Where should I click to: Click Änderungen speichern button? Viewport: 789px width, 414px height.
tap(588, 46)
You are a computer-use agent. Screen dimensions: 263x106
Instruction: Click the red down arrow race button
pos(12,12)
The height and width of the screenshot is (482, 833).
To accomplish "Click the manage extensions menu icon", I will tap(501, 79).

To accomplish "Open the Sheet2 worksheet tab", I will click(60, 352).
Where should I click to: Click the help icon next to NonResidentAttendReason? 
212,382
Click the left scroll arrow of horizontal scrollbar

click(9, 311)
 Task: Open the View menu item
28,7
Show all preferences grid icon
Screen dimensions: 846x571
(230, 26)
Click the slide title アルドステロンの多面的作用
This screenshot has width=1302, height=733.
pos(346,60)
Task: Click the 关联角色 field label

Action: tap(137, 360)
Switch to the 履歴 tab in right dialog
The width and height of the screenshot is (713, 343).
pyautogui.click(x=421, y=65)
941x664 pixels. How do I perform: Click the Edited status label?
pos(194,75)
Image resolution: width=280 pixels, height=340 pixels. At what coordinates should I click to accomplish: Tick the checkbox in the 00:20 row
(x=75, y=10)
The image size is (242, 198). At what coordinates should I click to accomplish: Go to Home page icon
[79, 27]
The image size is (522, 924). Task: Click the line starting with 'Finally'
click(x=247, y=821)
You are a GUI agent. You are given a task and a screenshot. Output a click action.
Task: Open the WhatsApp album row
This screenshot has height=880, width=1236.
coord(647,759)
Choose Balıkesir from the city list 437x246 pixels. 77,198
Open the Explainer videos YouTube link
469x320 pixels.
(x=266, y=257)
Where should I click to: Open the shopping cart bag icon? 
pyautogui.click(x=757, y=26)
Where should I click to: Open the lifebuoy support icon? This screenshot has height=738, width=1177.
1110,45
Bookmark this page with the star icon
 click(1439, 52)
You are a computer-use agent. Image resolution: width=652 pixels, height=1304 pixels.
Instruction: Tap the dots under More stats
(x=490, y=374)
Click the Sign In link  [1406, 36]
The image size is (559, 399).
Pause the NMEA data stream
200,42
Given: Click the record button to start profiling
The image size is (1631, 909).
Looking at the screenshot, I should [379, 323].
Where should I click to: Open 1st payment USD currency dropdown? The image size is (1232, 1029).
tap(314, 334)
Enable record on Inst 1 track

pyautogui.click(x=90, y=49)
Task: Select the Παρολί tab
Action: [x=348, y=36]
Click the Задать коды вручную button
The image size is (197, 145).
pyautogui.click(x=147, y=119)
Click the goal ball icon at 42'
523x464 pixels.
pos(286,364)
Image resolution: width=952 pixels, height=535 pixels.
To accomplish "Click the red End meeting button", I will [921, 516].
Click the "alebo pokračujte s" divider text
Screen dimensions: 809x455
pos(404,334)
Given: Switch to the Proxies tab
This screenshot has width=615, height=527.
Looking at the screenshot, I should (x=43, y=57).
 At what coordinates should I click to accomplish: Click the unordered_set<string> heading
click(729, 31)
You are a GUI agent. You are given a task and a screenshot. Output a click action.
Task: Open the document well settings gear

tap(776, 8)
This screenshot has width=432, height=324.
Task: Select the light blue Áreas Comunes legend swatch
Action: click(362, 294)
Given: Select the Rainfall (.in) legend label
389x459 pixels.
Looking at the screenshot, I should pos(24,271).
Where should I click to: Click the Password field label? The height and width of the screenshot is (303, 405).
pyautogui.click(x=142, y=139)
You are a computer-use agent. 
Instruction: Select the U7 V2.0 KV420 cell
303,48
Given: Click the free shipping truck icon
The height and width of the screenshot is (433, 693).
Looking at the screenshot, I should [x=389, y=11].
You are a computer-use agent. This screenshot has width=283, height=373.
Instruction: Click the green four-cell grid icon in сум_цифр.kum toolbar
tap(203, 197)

== == ==

**What to work on**
Reproduce the data exactly. All of it is needed.

**Answer box**
Where should I click to: Click Änderungen speichern button? Viewport: 789px width, 414px height.
tap(588, 46)
You are a computer-use agent. Screen dimensions: 263x106
Instruction: Click the red down arrow race button
pos(12,12)
The height and width of the screenshot is (482, 833).
To accomplish "Click the manage extensions menu icon", I will tap(501, 79).

To accomplish "Open the Sheet2 worksheet tab", I will click(60, 352).
Where should I click to: Click the help icon next to NonResidentAttendReason? 
212,382
Click the left scroll arrow of horizontal scrollbar

click(9, 311)
 Task: Open the View menu item
28,7
Show all preferences grid icon
Screen dimensions: 846x571
(230, 26)
Click the slide title アルドステロンの多面的作用
This screenshot has width=1302, height=733.
pos(346,60)
Task: Click the 关联角色 field label

Action: tap(137, 360)
Switch to the 履歴 tab in right dialog
The width and height of the screenshot is (713, 343).
pyautogui.click(x=421, y=65)
941x664 pixels. How do I perform: Click the Edited status label?
pos(194,75)
Image resolution: width=280 pixels, height=340 pixels. At what coordinates should I click to accomplish: Tick the checkbox in the 00:20 row
(x=75, y=10)
The image size is (242, 198). At what coordinates should I click to accomplish: Go to Home page icon
[79, 27]
The image size is (522, 924). Task: Click the line starting with 'Finally'
click(x=247, y=821)
You are a GUI agent. You are given a task and a screenshot. Output a click action.
Task: Open the WhatsApp album row
This screenshot has height=880, width=1236.
coord(647,759)
Choose Balıkesir from the city list 437x246 pixels. 77,198
Open the Explainer videos YouTube link
469x320 pixels.
(x=266, y=257)
Where should I click to: Open the shopping cart bag icon? 
pyautogui.click(x=757, y=26)
Where should I click to: Open the lifebuoy support icon? This screenshot has height=738, width=1177.
1110,45
Bookmark this page with the star icon
 click(1439, 52)
You are a computer-use agent. Image resolution: width=652 pixels, height=1304 pixels.
Instruction: Tap the dots under More stats
(x=490, y=374)
Click the Sign In link  [1406, 36]
The image size is (559, 399).
Pause the NMEA data stream
200,42
Given: Click the record button to start profiling
The image size is (1631, 909).
Looking at the screenshot, I should [379, 323].
Where should I click to: Open 1st payment USD currency dropdown? The image size is (1232, 1029).
tap(314, 334)
Enable record on Inst 1 track

pyautogui.click(x=90, y=49)
Task: Select the Παρολί tab
Action: [x=348, y=36]
Click the Задать коды вручную button
The image size is (197, 145).
pyautogui.click(x=147, y=119)
Click the goal ball icon at 42'
523x464 pixels.
pos(286,364)
Image resolution: width=952 pixels, height=535 pixels.
To accomplish "Click the red End meeting button", I will [921, 516].
Click the "alebo pokračujte s" divider text
Screen dimensions: 809x455
pos(404,334)
Given: Switch to the Proxies tab
This screenshot has width=615, height=527.
Looking at the screenshot, I should (x=43, y=57).
 At what coordinates should I click to accomplish: Click the unordered_set<string> heading
click(729, 31)
You are a GUI agent. You are given a task and a screenshot. Output a click action.
Task: Open the document well settings gear

tap(776, 8)
This screenshot has width=432, height=324.
Task: Select the light blue Áreas Comunes legend swatch
Action: click(362, 294)
Given: Select the Rainfall (.in) legend label
389x459 pixels.
Looking at the screenshot, I should pos(24,271).
Where should I click to: Click the Password field label? The height and width of the screenshot is (303, 405).
pyautogui.click(x=142, y=139)
You are a computer-use agent. 
Instruction: Select the U7 V2.0 KV420 cell
303,48
Given: Click the free shipping truck icon
The height and width of the screenshot is (433, 693).
Looking at the screenshot, I should [x=389, y=11].
You are a computer-use agent. This screenshot has width=283, height=373.
Instruction: Click the green four-cell grid icon in сум_цифр.kum toolbar
tap(203, 197)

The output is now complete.